▶ What you are asked to do:
Look for the line containing "Task: Open the Day 3 - Mt. Fuji Area heading" in the records below. Then output it and all the lines that follow, exactly and without any others.

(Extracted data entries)
══════════

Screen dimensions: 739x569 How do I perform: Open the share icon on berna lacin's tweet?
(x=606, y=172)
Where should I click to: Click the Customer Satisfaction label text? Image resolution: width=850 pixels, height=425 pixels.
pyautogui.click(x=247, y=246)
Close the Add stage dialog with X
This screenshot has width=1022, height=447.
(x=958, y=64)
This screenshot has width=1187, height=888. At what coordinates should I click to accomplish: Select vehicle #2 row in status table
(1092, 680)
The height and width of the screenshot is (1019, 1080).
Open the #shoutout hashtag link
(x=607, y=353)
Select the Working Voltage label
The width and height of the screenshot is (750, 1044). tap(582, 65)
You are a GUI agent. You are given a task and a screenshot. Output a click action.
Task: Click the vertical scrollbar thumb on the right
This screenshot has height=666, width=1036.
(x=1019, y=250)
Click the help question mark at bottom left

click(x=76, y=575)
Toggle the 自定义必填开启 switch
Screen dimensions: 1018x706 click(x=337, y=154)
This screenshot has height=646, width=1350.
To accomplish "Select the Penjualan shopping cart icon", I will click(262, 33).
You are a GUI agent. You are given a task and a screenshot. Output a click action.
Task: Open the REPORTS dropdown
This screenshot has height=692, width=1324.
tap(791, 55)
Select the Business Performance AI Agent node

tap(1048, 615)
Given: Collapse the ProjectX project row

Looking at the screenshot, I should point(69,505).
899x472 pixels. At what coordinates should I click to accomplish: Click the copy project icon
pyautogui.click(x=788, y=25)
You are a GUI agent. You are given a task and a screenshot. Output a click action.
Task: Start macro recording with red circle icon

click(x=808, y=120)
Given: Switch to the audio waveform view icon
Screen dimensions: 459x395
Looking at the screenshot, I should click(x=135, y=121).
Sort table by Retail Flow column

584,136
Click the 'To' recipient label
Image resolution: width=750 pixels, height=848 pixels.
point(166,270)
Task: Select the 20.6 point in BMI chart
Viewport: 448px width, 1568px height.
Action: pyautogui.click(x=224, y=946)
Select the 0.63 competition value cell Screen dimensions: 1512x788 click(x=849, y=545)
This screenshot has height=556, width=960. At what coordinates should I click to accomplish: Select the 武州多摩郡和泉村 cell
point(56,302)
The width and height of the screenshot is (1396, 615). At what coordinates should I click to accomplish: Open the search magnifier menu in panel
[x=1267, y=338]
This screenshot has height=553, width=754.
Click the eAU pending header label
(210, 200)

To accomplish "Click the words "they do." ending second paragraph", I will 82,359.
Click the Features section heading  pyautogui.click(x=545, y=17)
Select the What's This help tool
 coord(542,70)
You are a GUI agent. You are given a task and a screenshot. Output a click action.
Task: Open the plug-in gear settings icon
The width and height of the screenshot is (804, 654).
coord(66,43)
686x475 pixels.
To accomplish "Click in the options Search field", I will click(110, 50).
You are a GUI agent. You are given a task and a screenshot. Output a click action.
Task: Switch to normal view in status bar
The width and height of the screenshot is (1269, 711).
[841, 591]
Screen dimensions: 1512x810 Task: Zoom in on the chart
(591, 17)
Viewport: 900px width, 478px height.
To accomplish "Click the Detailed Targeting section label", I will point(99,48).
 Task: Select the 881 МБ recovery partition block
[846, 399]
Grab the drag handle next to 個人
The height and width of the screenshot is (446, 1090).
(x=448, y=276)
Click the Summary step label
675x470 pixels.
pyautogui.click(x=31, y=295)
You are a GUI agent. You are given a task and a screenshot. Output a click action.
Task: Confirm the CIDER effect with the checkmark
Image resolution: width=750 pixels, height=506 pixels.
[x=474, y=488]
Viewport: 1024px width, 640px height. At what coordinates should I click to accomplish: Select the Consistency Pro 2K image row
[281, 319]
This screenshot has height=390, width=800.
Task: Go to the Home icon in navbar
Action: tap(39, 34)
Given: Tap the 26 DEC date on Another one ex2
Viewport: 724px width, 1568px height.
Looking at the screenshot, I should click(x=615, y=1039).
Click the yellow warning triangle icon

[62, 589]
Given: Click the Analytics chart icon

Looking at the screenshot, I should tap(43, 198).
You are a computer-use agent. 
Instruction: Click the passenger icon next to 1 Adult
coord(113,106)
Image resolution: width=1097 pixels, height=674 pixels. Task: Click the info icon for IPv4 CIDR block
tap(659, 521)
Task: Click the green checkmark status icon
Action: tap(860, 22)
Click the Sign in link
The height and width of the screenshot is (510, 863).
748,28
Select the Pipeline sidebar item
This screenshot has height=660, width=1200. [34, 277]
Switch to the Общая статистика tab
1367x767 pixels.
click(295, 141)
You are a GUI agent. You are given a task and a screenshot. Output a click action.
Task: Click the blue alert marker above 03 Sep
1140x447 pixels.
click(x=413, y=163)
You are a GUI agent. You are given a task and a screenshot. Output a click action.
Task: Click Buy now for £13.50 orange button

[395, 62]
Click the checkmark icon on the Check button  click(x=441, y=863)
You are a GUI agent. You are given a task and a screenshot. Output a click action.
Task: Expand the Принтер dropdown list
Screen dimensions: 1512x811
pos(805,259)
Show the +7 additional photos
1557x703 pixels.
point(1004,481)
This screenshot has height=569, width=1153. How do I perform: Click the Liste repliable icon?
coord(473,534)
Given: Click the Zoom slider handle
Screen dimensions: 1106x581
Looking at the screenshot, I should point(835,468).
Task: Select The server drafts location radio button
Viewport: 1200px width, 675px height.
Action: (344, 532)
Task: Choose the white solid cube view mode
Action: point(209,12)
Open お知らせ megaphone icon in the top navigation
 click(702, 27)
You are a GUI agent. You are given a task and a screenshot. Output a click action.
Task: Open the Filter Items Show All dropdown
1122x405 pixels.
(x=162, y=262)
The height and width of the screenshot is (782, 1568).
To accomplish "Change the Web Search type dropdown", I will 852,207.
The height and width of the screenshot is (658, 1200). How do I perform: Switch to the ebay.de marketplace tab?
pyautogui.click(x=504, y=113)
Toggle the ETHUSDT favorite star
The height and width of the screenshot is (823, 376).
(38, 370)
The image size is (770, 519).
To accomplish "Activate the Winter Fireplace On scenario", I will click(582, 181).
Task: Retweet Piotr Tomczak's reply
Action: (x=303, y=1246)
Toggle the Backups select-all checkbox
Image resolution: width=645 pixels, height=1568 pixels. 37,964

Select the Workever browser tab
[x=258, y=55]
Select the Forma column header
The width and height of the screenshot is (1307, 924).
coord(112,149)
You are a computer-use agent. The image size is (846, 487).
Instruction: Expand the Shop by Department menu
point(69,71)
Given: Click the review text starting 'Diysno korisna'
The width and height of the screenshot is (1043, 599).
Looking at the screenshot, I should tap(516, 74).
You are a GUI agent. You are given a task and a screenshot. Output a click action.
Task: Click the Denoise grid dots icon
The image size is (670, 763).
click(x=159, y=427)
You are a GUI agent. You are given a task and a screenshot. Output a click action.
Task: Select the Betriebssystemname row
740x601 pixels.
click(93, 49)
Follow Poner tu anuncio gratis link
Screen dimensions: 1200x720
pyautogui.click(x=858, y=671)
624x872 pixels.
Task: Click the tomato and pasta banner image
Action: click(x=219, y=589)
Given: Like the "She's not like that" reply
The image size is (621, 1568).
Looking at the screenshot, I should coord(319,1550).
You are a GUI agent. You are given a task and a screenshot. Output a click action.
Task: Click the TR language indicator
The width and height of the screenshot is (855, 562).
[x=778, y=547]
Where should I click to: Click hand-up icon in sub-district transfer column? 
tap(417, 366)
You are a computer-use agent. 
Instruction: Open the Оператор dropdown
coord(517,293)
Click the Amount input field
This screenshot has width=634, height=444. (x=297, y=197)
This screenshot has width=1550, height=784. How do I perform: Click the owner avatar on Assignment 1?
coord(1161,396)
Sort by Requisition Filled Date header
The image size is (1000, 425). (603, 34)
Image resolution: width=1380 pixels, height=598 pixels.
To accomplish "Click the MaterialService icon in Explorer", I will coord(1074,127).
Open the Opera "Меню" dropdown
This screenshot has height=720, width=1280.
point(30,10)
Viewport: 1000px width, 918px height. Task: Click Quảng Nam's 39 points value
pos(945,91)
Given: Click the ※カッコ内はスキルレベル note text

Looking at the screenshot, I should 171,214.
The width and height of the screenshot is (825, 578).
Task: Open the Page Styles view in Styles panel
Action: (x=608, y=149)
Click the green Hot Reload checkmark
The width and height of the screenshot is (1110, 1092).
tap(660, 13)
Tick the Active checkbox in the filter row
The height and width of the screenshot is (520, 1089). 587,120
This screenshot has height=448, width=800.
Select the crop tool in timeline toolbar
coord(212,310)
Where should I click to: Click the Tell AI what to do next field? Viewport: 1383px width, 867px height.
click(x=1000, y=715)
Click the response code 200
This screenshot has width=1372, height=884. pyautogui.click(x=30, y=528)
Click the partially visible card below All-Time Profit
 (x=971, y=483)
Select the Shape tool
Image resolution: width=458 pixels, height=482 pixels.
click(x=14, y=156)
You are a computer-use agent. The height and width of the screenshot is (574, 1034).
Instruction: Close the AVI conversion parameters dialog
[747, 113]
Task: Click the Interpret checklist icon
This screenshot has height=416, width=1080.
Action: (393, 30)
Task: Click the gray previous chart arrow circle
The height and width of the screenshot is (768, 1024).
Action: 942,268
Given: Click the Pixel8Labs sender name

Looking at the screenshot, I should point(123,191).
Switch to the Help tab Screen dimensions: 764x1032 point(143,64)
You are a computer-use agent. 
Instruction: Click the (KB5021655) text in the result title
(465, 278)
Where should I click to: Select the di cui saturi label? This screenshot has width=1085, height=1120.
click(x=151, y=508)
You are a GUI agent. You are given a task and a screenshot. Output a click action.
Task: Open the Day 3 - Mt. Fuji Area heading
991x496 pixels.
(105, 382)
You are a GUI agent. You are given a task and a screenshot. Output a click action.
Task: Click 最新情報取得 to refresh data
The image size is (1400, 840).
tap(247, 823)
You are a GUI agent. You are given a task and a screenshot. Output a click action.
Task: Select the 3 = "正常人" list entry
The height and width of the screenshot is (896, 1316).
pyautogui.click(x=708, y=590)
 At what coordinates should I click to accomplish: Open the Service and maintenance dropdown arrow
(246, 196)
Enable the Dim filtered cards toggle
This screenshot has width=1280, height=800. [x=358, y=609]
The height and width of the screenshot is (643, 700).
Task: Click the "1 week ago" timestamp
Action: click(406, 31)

══════════

▶ Exercise result:
Task: Open the Day 3 - Mt. Fuji Area heading
991x496 pixels.
(105, 382)
You are a GUI agent. You are given a task and a screenshot. Output a click action.
Task: Click 最新情報取得 to refresh data
The image size is (1400, 840).
tap(247, 823)
You are a GUI agent. You are given a task and a screenshot. Output a click action.
Task: Select the 3 = "正常人" list entry
The height and width of the screenshot is (896, 1316).
pyautogui.click(x=708, y=590)
 At what coordinates should I click to accomplish: Open the Service and maintenance dropdown arrow
(246, 196)
Enable the Dim filtered cards toggle
This screenshot has width=1280, height=800. [x=358, y=609]
The height and width of the screenshot is (643, 700).
Task: Click the "1 week ago" timestamp
Action: click(406, 31)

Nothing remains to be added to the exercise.